La sensación que se experimenta transitando los primeros cuatro escalones del Camino del Corazón es el calor de un pecho que nos cobija y donde podemos recostarnos y sentir que somos amados infinitamente; como el discípulo reclinado sobre el corazón de su maestro, como un niño cobijado en el pecho de su madre, igual que ese hijo que vuelve errante y necesita del abrazo del padre.
Las charlas de los miércoles del Sagrado Corazón transmiten eso: serenidad, hondura, paz interior. No es casual que sea el día de la semana donde el Santuario se colme tanto como la misa de sábado o domingo. Impresiona ver gente de todas las edades, papel y birome en mano, haciendo un silencio sepulcral y adentrándose en este misterio y milagro del amor inconmensurable del Padre.

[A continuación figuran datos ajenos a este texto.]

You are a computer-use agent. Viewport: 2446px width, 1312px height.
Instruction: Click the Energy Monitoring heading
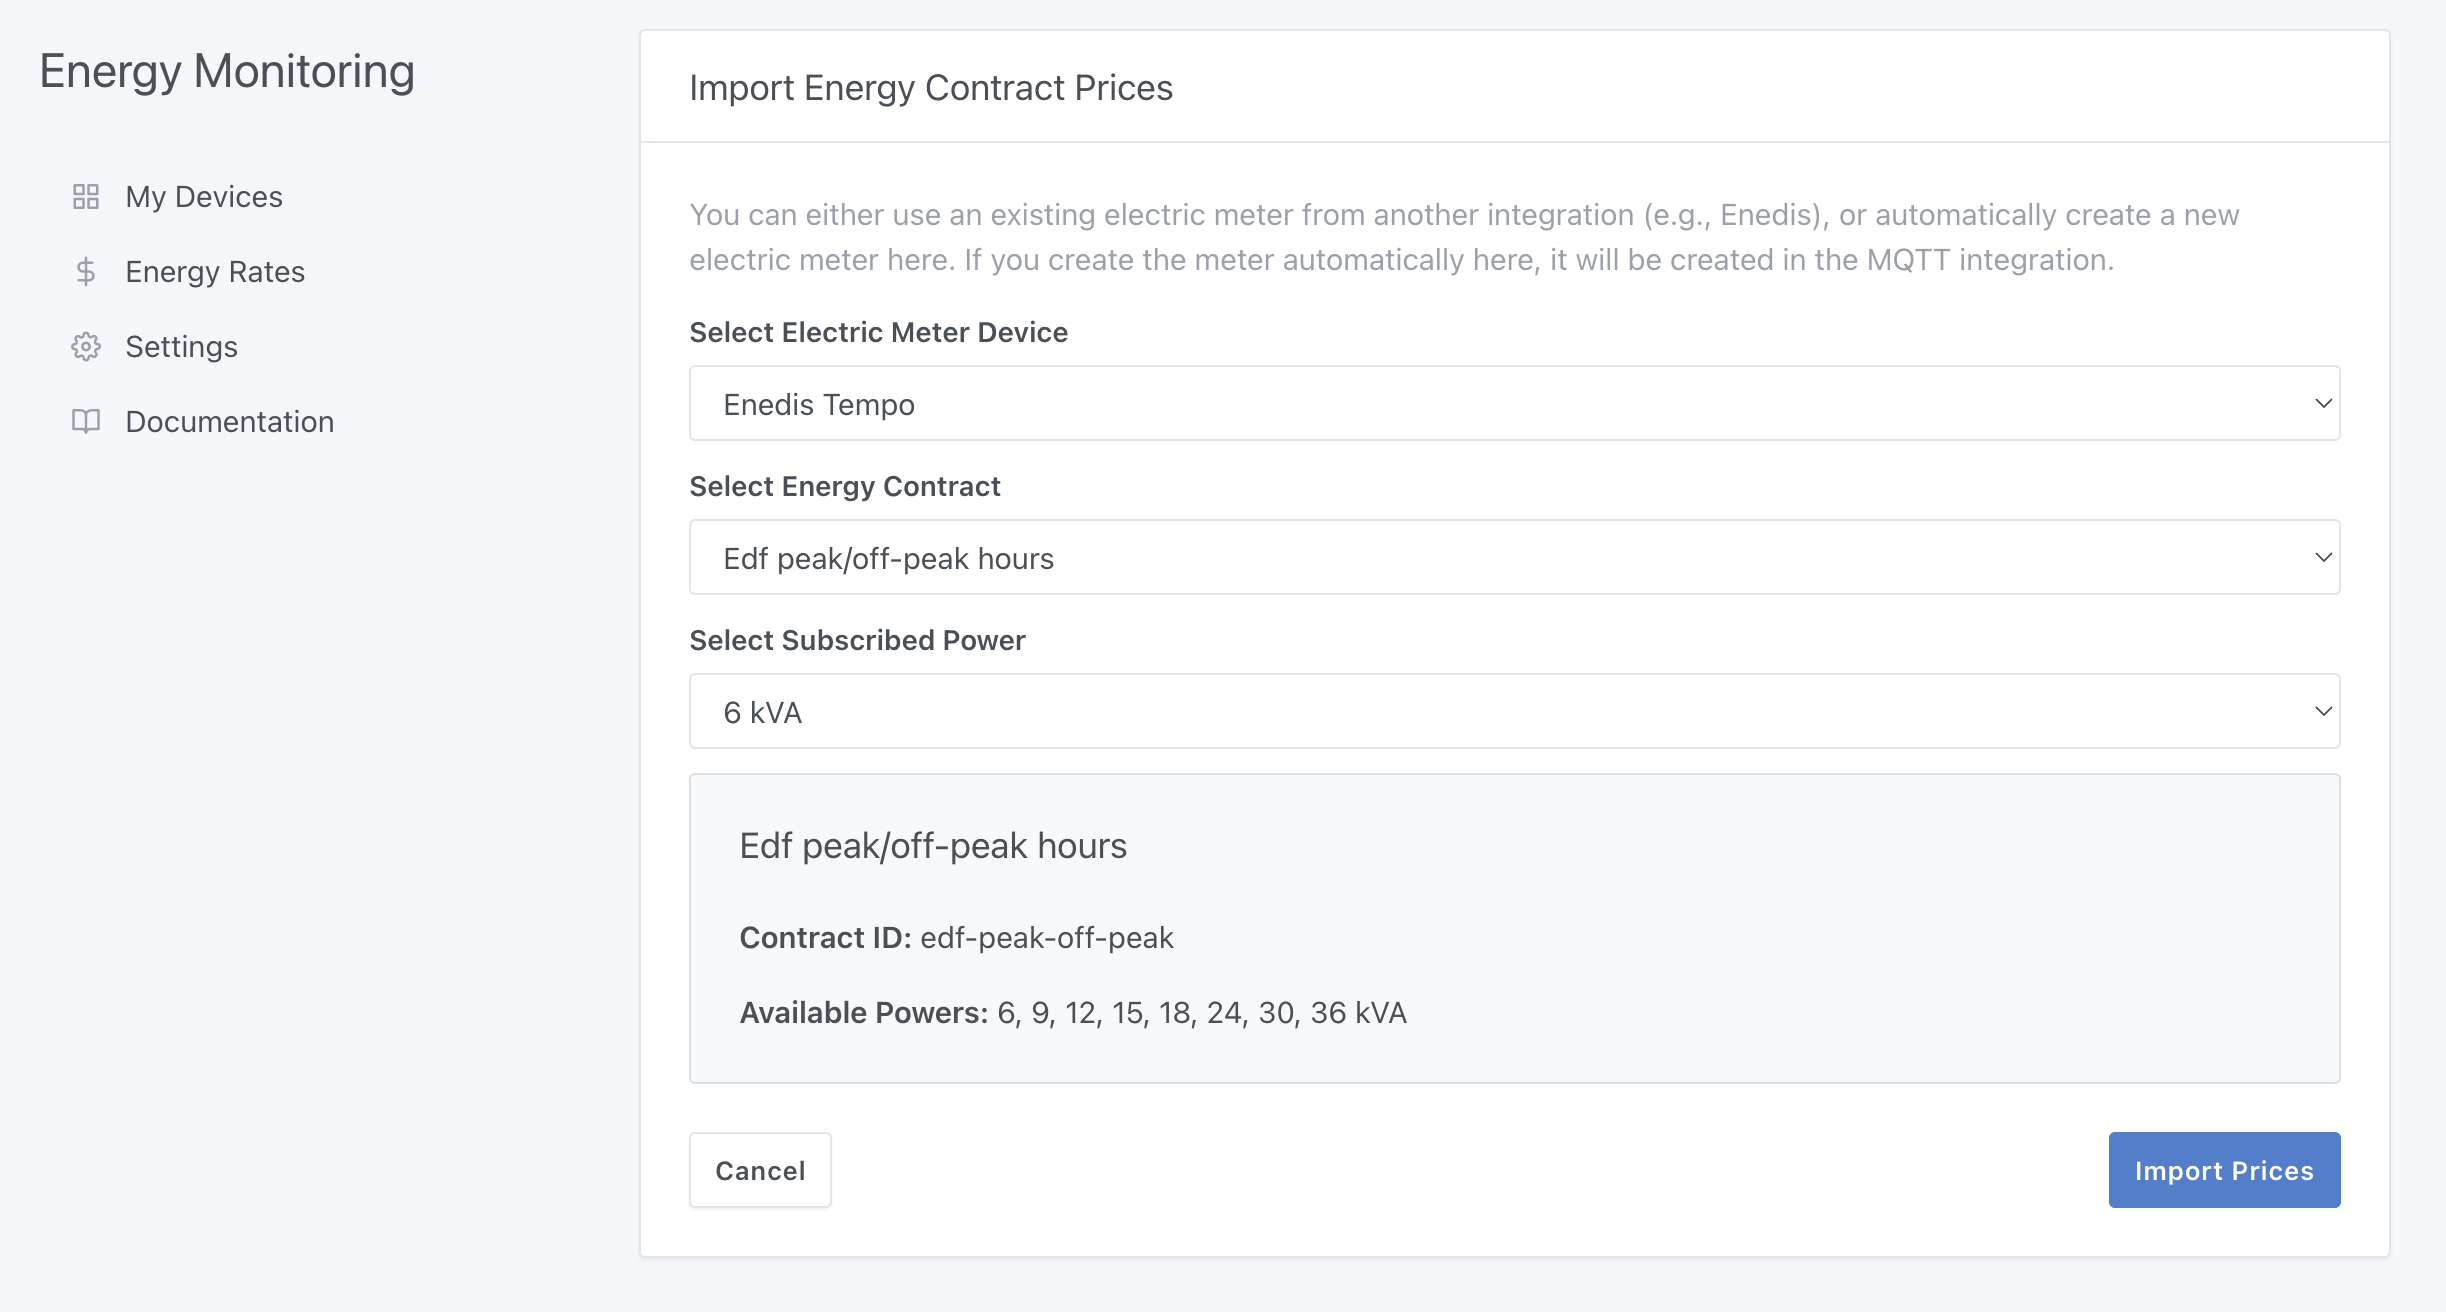click(x=227, y=70)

¿Qué nos hace parar la rutina diaria para reflexionar? La necesidad imperiosa de calmar nuestro corazón inquieto, de sabernos amados a pesar de nuestras miserias, de nuestra frágil humanidad. Lo sabemos. Seguramente lo sabemos de sobra. Pero necesitamos que alguien nos lo recuerde, nos lo haga sentir bajo la mirada cariñosa de nuestra Madre.
Después de las charlas uno vuelve al quehacer cotidiano, a la rutina, quizás a las dificultades. Pero vuelve “abrazado”, sintiendo que no está solo, que somos un montón de fragilidades que necesitan sentirse queridas y aceptadas tal cual son.
Con la experiencia de haber vivido las charlas con las que celebramos la Novena de la Virgen de los Milagros, uno llega a la experiencia del Camino del Corazón sin el “factor sorpresa” pero con la certeza de que algo bueno va a pasar, que saldremos mucho más llenos de lo que vinimos y quizás también, por qué no, con muchos interrogantes que nos llevaremos como “tarea para el hogar” y que se quedarán rumiando un buen tiempo dentro nuestro.
Celebro estos encuentros. Y brindo para que estos espacios se multipliquen y que seamos muchos los que podamos ir a sentir el abrazo del Padre.